Action item —
Copy each line of the records that includes "search".

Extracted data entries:
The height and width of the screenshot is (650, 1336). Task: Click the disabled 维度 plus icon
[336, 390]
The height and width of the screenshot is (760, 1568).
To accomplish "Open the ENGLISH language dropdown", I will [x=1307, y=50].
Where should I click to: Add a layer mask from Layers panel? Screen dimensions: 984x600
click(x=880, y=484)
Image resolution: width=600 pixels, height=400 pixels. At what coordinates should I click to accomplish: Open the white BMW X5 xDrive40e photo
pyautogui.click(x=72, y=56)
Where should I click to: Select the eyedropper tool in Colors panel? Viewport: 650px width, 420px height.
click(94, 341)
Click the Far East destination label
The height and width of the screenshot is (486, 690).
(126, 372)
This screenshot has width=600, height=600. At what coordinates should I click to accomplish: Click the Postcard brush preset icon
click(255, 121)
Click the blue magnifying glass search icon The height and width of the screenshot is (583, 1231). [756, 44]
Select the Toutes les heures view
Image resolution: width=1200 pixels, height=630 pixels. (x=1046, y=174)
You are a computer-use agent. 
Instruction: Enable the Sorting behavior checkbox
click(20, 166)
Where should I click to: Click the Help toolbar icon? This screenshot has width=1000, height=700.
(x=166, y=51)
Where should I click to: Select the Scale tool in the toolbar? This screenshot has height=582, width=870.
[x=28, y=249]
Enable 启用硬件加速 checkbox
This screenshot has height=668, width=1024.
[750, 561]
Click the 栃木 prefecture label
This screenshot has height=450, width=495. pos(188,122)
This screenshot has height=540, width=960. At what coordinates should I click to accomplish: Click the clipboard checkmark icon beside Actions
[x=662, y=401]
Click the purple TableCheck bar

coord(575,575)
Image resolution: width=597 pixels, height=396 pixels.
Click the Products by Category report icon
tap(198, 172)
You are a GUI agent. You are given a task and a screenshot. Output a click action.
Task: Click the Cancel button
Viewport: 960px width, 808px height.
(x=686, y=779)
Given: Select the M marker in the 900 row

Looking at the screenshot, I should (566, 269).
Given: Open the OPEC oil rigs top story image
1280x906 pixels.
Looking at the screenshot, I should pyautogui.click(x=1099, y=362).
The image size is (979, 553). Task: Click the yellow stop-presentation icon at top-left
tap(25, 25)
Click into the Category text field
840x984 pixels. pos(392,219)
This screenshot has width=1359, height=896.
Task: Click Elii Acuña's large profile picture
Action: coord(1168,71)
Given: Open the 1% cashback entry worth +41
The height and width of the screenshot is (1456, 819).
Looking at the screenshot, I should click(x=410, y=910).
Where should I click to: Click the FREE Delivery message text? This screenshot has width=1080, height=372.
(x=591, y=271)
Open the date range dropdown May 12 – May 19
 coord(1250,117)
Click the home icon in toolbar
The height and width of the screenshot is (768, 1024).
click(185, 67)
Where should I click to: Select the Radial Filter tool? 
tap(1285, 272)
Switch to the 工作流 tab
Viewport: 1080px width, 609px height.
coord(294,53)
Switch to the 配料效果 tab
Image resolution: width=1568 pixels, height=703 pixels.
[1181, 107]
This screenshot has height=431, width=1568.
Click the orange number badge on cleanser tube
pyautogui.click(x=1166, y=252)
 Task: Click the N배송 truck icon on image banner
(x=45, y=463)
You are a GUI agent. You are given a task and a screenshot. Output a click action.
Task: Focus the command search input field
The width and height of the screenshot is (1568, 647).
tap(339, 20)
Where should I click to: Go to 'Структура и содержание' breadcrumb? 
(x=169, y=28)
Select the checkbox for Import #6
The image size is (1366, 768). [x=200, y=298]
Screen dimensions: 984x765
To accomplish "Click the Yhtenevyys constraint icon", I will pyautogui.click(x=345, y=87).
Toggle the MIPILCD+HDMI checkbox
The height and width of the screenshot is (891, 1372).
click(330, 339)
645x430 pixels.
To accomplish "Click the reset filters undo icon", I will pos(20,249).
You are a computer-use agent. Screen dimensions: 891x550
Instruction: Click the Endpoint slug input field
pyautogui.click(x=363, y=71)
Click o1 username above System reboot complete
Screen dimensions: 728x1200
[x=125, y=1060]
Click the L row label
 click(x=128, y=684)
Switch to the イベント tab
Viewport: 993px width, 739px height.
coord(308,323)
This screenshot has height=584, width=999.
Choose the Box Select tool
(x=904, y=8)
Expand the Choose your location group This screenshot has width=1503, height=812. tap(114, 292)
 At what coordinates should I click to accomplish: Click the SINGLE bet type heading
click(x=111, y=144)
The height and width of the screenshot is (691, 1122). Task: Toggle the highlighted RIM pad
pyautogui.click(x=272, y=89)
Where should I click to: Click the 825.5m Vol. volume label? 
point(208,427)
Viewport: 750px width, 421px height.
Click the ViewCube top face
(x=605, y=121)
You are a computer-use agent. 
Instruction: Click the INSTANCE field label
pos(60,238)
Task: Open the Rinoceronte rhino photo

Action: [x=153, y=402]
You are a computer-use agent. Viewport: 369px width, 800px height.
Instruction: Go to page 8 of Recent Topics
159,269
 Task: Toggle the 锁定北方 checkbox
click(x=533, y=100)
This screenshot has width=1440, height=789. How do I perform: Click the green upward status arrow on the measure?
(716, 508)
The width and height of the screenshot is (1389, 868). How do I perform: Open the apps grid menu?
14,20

Task answer —
Click the blue magnifying glass search icon The height and width of the screenshot is (583, 1231). [756, 44]
Task: Focus the command search input field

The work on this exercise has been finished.